• [Goal of the exercise]: From the data below, copy exactly the lines that lie between the one holding "You are a computer-use" and the one holding "Instruction: Click the", including both, and nothing more.

• [The data]:
>>

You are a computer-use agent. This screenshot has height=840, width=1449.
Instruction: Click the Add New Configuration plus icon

<<
>>

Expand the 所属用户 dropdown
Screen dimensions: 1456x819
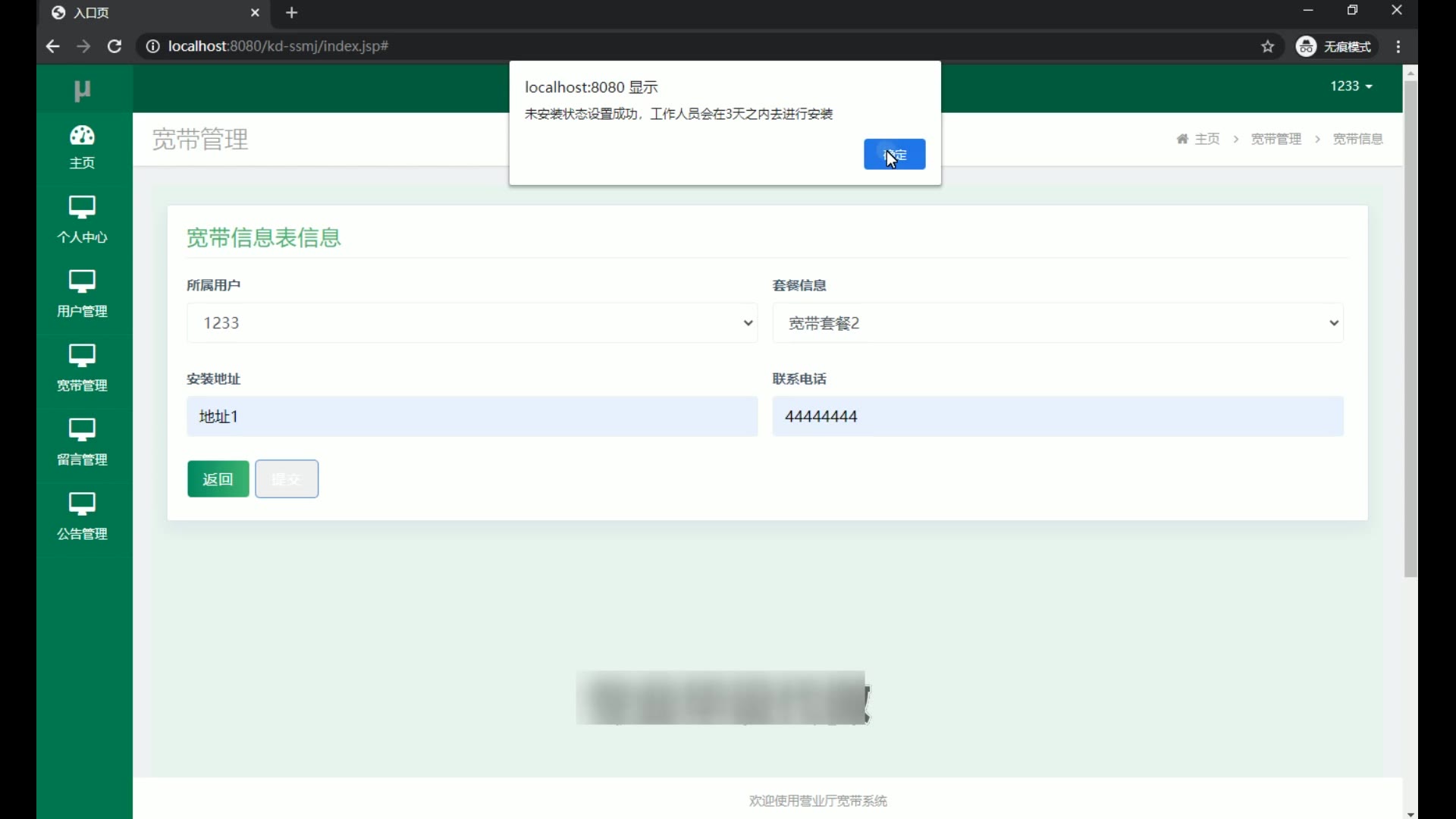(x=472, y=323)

<<

• [Response box]:
You are a computer-use agent. This screenshot has height=840, width=1449.
Instruction: Click the Add New Configuration plus icon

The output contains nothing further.